El Gobierno salvadoreño acordó con el Fondo Monetario Internacional (FMI) adelantar la presentación de una nueva Ley contra el lavado de dinero y financiamiento del terrorismo ante la Asamblea Legislativa para antes de agosto de 2025, según el informe oficial 25/190 publicado el pasado 15 de julio.
La normativa formará parte de las acciones del país para alinearse con los estándares internacionales del Grupo de Acción Financiera Internacional (GAFI), especialmente con la recomendación 15, que exige regular a los proveedores de servicios de activos virtuales, como parte de los esfuerzos por prevenir delitos financieros a través de nuevas tecnologías.

▶ **Datos para examinar**:
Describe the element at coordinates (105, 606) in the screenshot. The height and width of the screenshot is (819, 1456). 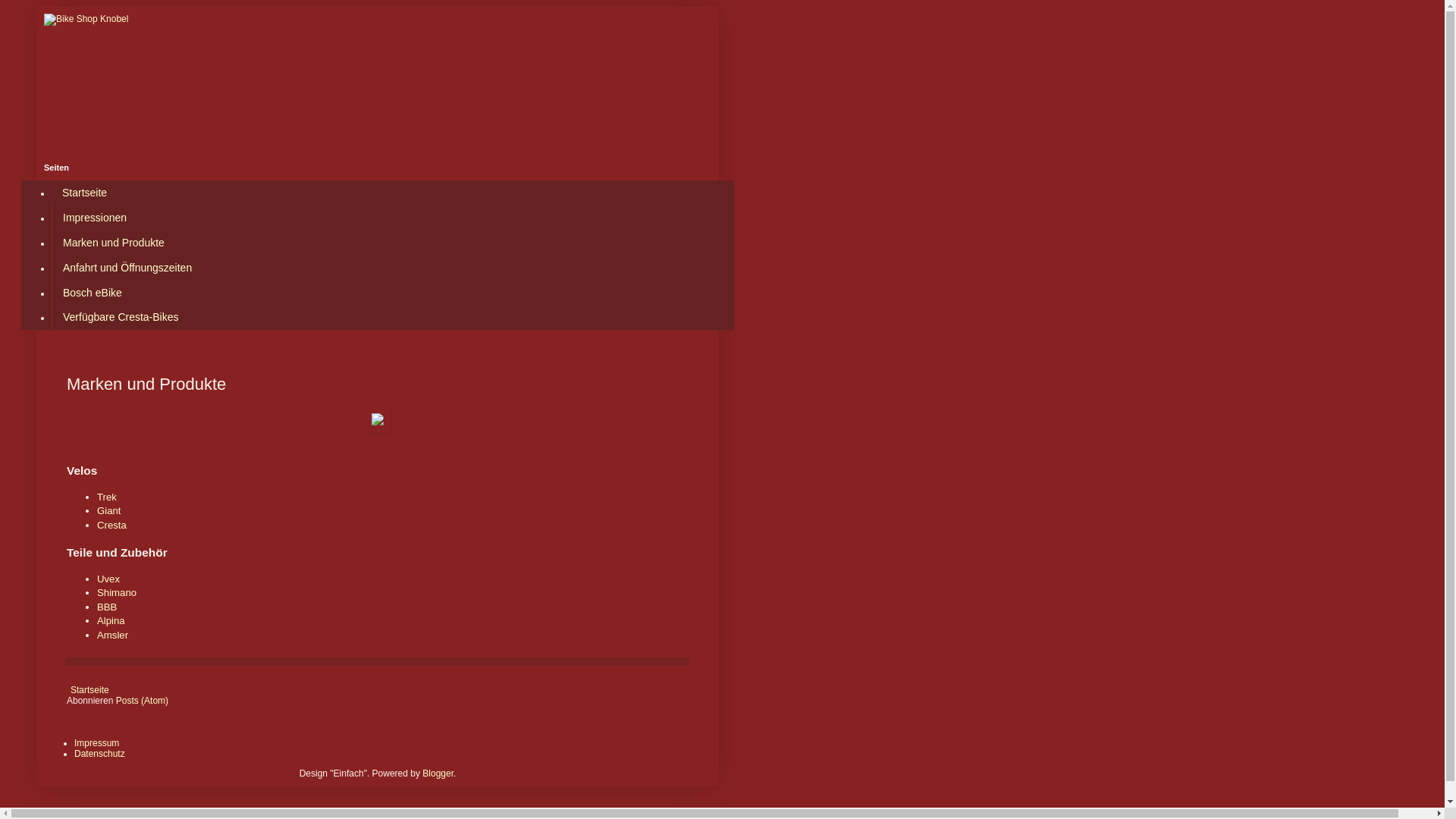
I see `'BBB'` at that location.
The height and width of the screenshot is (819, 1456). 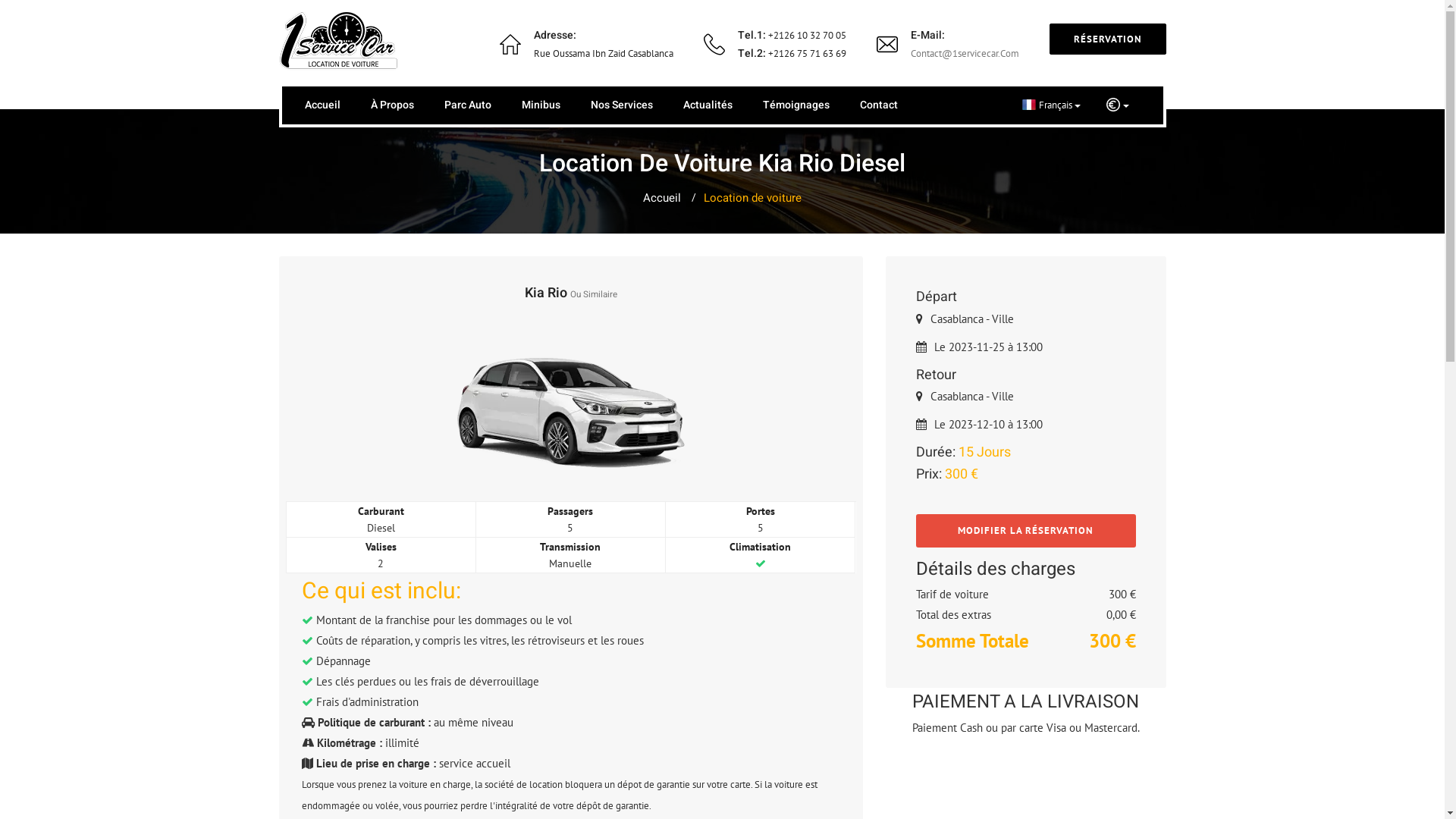 What do you see at coordinates (910, 52) in the screenshot?
I see `'Contact@1servicecar.Com'` at bounding box center [910, 52].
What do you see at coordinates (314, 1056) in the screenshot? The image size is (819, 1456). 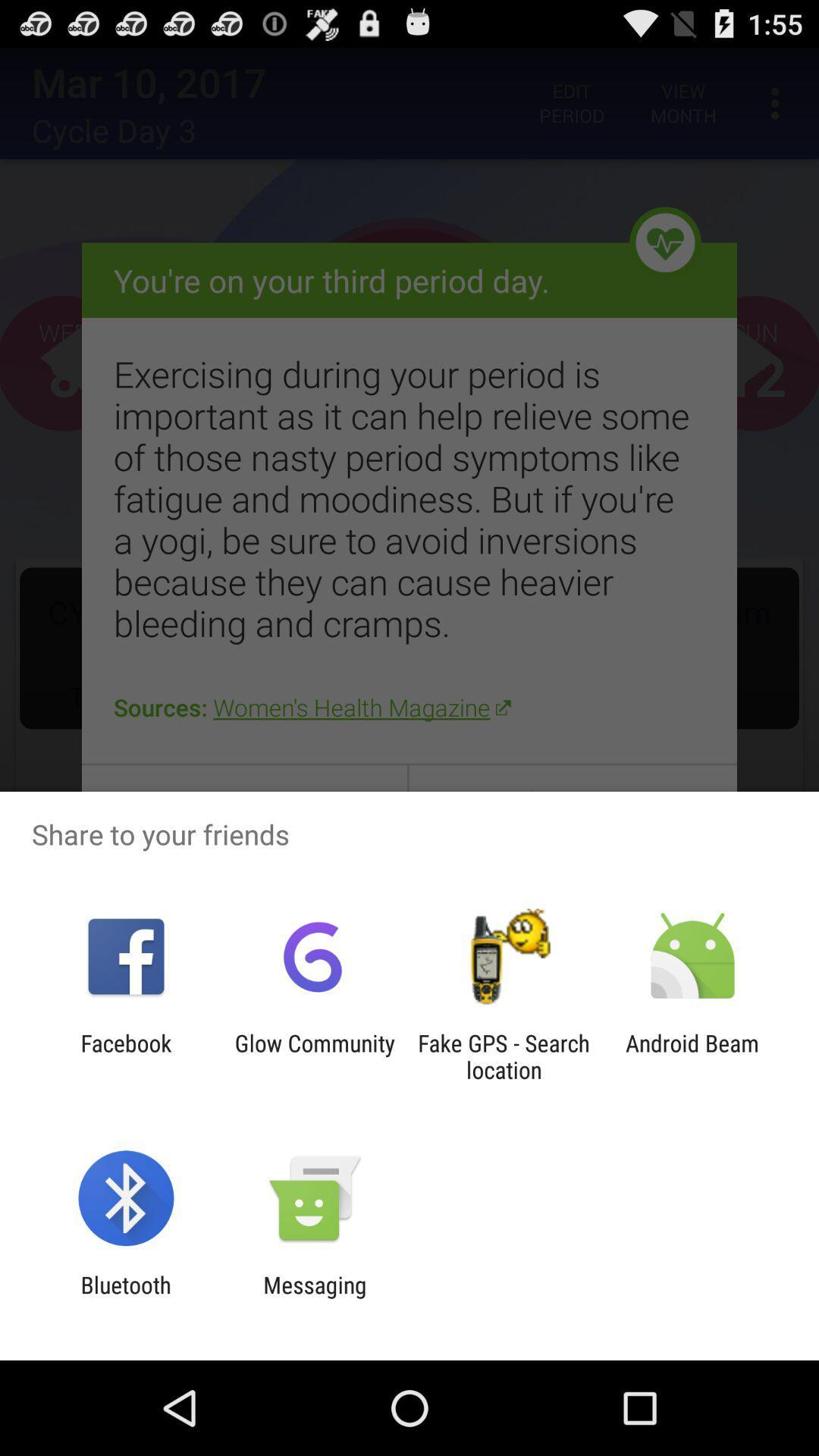 I see `the glow community app` at bounding box center [314, 1056].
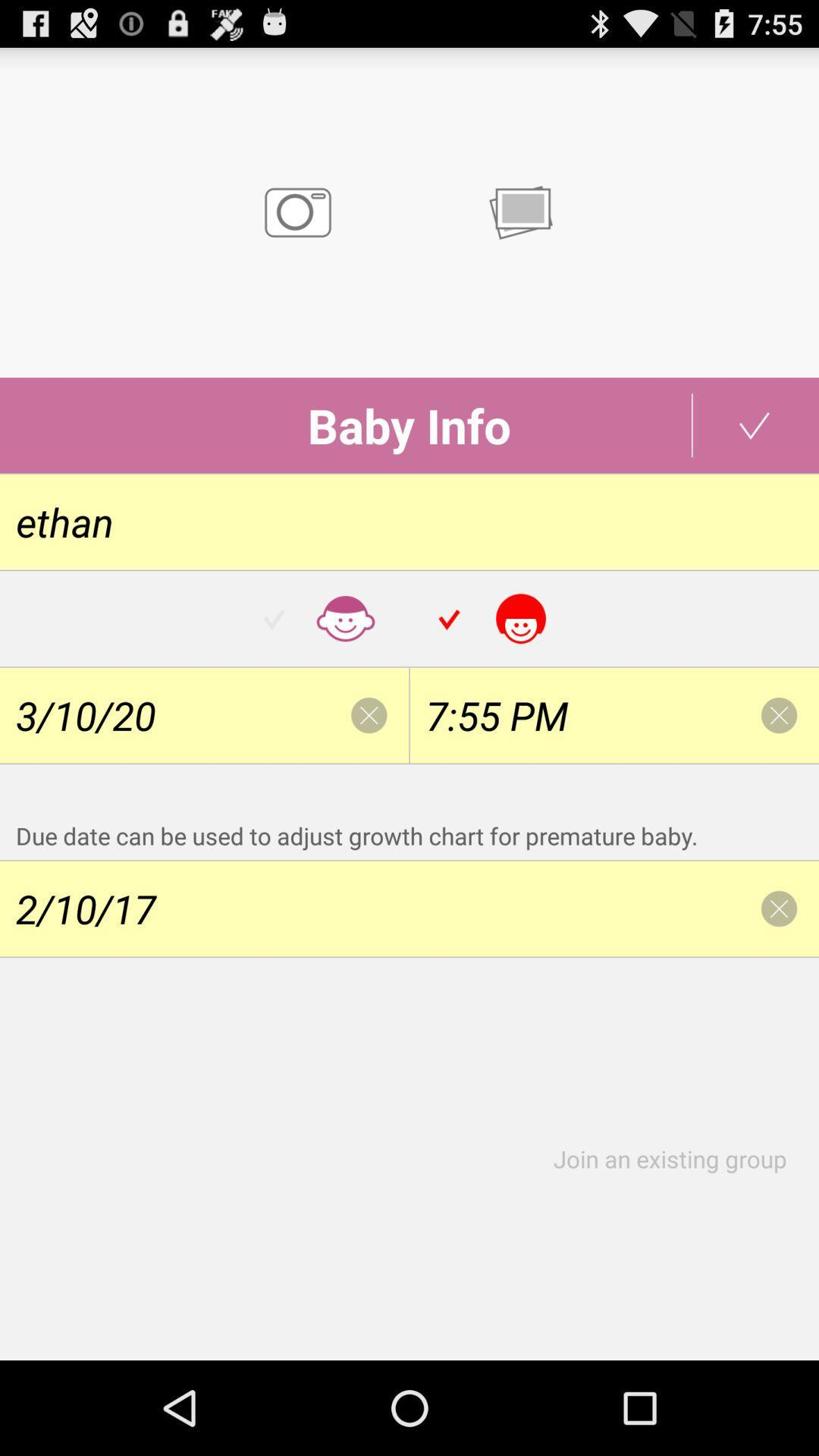 The width and height of the screenshot is (819, 1456). Describe the element at coordinates (614, 715) in the screenshot. I see `the 755 pm` at that location.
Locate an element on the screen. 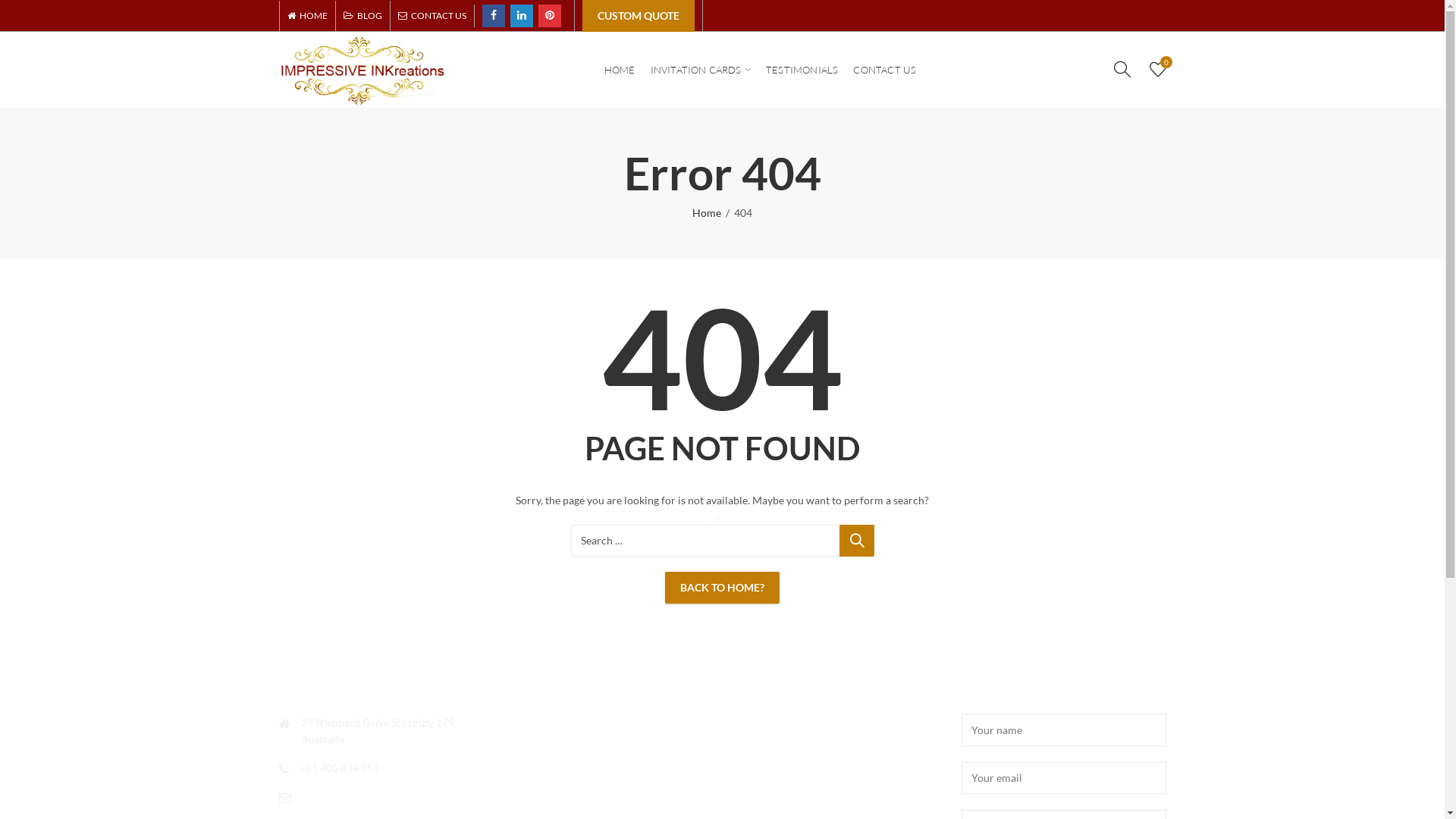 The width and height of the screenshot is (1456, 819). 'HOME' is located at coordinates (309, 15).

▶ **Tareas requeridas**:
- A) Transcribe del fragmento el pasaje que va desde "El Gobierno salvadoreño" hasta "15 de julio.", ambos incluidos.
- B) Responde estas preguntas con la información del fragmento:
(i) ¿Con qué organismo acordó el Gobierno salvadoreño adelantar la presentación de la nueva ley?
(ii) ¿Qué número tiene el informe oficial citado?
(iii) ¿Qué exige la recomendación 15 del GAFI?

▶ **Respuestas del ejercicio**:
- A)
El Gobierno salvadoreño acordó con el Fondo Monetario Internacional (FMI) adelantar la presentación de una nueva Ley contra el lavado de dinero y financiamiento del terrorismo ante la Asamblea Legislativa para antes de agosto de 2025, según el informe oficial 25/190 publicado el pasado 15 de julio.

- B)
(i) Con el Fondo Monetario Internacional (FMI).
(ii) El número 25/190.
(iii) Regular a los proveedores de servicios de activos virtuales.